Les hommes souffrent. Ce simple constat ferait grimper aux rideaux quelques féministes enragées. Après avoir tenu le premier rôle depuis la fin du 19ème siècle, il est temps pour les femmes de tendre une oreille empathique à ceux qui n’ont plus leur mot à dire, au point de s’effacer, parfois mortellement, ou de nourrir en sourdine une haine grandissante contre elles.

Qu’est-ce qu’être un homme aujourd’hui ? Être femme et écrire sur le sujet n’est pas simple. Or mon respect et ma proximité avec la gente masculine me permettent de percevoir un certain désarroi passé sous silence. La question résonne partout, même si elle n’est pas évoquée ouvertement, des bancs d’université aux confidences entre amis. Depuis quelques années, la figure masculine est au cœur d’un débat brûlant. Les rôles entre les sexes se transforment, les certitudes vacillent. Jadis fermement campé dans un rôle de patriarche – pourvoyeur, protecteur, chef de famille – l’homme moderne voit ses anciens costumes d’autorité remis en cause. À mesure que la société repense les normes autour des sexes, une crise identitaire s’est immiscée dans la vie des hommes : entre héritage d’un passé patriarcal et exigence d’un futur plus égalitaire, quel chemin trouver sans se perdre en route ?

Devant le bulldozer insatiable des avancées néo-féministes (qui abhorrent la féminité presque autant qu’elle détestent son contraire), une nouvelle réalité apparaît: c’est le «soit beau et tais-toi» en version masculine (clin d’œil au titre du film «Sois belle et tais-toi» de Marc Allégret, sorti en 1958. Et elle a de quoi inquiéter. Raik Garve, naturopathe et éducateur en santé, dans un excellent podcast en allemand intitulé « Traurige Wahrheit: Es gibt keine echten Männer mehr! » (Triste vérité, il n’y a plus de vrais hommes), diffusé le 10 août 2024, dénonce le malaise masculin dans la société moderne. Il dresse un portrait statistique préoccupant: espérance de vie plus courte, taux élevé de suicide, violences subies ou exercées majoritairement par des hommes, échec scolaire massif des garçons, surreprésentation masculine dans les prisons… C’est la débandade, sans mauvais jeu de mot.

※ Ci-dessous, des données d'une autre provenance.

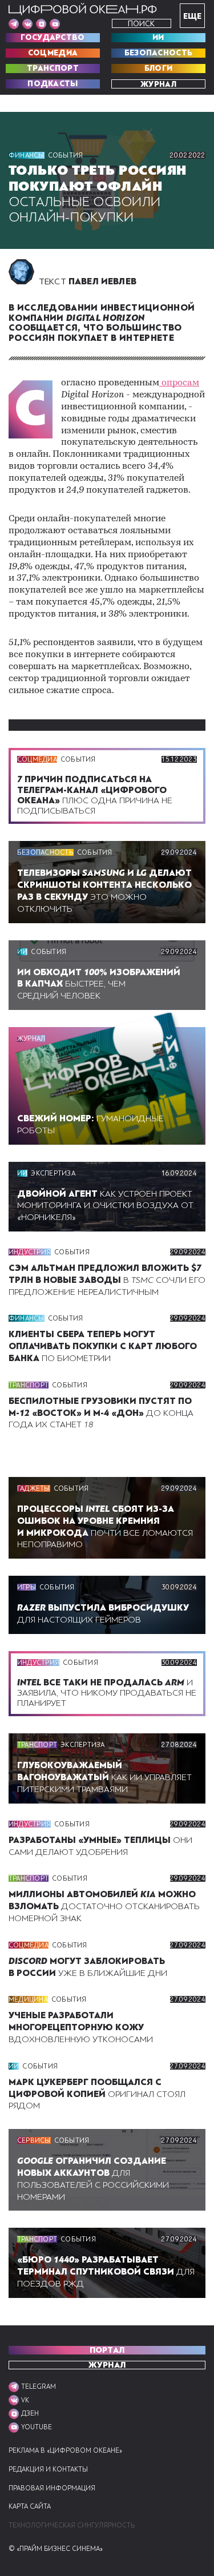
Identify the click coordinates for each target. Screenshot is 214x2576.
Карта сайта (30, 2506)
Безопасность (158, 53)
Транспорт (53, 68)
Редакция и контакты (48, 2469)
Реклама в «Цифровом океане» (65, 2450)
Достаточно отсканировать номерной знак (104, 1906)
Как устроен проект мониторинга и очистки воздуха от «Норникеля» (105, 1206)
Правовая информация (52, 2488)
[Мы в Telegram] (14, 24)
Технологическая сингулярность (72, 2525)
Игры (26, 1587)
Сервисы (34, 2140)
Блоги (158, 68)
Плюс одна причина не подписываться (94, 795)
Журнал (158, 83)
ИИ (158, 37)
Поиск (141, 23)
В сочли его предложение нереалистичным (107, 1280)
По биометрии (103, 1346)
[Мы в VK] (27, 24)
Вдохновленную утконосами (81, 2027)
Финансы (27, 155)
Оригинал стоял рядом (97, 2094)
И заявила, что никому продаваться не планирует (106, 1692)
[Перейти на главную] (83, 9)
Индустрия (30, 1252)
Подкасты (52, 83)
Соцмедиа (53, 53)
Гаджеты (33, 1488)
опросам (179, 383)
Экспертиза (53, 1173)
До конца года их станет (101, 1413)
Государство (52, 37)
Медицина (28, 1999)
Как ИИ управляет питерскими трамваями (104, 1777)
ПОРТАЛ (107, 2350)
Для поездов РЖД (106, 2272)
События (65, 155)
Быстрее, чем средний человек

Les chiffres relatifs aux suicides masculins sont parlants. Selon l’Organisation mondiale de la santé (OMS), les hommes représentent plus de 75 % des suicides dans le monde. En 2021, le taux de suicide chez les hommes en France était trois fois plus élevé que chez les femmes. Ce phénomène est souvent négligé dans le débat public, pourtant ces hommes, pris au piège d’une image de la virilité qu’ils peinent à assumer, sont laissés pour compte. L’incapacité à solliciter de l’aide entraîne une souffrance latente, invisibilisée, mais bien réelle.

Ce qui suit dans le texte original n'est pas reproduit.